▸ **Task data**

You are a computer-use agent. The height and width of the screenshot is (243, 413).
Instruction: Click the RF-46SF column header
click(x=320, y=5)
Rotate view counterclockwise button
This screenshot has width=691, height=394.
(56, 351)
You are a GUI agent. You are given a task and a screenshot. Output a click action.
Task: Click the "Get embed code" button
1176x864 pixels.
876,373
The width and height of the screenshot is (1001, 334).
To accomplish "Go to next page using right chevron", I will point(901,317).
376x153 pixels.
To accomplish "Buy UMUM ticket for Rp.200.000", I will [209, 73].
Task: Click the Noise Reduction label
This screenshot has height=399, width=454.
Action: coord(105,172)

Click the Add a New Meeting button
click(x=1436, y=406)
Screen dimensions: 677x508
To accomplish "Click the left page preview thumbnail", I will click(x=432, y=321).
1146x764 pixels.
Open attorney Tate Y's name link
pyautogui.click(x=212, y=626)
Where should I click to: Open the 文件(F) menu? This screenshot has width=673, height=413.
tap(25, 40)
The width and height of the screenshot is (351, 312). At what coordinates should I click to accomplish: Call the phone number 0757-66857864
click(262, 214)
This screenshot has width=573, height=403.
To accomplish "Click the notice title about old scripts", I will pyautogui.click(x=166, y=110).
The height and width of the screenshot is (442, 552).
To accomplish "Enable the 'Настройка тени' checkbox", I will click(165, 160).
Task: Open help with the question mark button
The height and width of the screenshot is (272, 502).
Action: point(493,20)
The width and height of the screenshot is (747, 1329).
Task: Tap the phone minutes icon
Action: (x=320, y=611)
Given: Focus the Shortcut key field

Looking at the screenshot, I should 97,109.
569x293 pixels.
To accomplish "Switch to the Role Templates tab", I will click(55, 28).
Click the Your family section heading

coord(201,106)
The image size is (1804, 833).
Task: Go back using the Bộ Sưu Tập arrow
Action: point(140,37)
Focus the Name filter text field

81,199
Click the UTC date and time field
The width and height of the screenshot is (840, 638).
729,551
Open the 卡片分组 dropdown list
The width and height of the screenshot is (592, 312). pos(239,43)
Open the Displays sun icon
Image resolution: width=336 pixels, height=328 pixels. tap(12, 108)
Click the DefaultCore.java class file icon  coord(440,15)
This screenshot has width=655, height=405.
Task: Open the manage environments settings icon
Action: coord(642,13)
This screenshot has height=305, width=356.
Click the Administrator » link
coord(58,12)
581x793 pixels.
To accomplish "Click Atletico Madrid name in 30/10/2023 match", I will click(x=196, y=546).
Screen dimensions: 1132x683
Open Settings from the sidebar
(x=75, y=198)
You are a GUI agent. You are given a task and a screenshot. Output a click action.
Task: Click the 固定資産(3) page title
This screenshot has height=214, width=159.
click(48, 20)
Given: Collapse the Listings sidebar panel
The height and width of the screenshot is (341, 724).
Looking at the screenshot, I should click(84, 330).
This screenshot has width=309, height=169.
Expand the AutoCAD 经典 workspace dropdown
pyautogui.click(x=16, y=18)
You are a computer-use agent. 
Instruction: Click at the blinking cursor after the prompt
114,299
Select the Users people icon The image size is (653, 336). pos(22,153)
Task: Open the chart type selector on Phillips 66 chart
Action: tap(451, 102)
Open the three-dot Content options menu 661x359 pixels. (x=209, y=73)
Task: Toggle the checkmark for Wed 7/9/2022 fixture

▸ **Task goal**
Set down the lines above exactly as written. Begin at the line containing "Instruction: Click at" and stop after the last line.

▸ **Result for this task**
Instruction: Click at the blinking cursor after the prompt
114,299
Select the Users people icon The image size is (653, 336). pos(22,153)
Task: Open the chart type selector on Phillips 66 chart
Action: tap(451, 102)
Open the three-dot Content options menu 661x359 pixels. (x=209, y=73)
Task: Toggle the checkmark for Wed 7/9/2022 fixture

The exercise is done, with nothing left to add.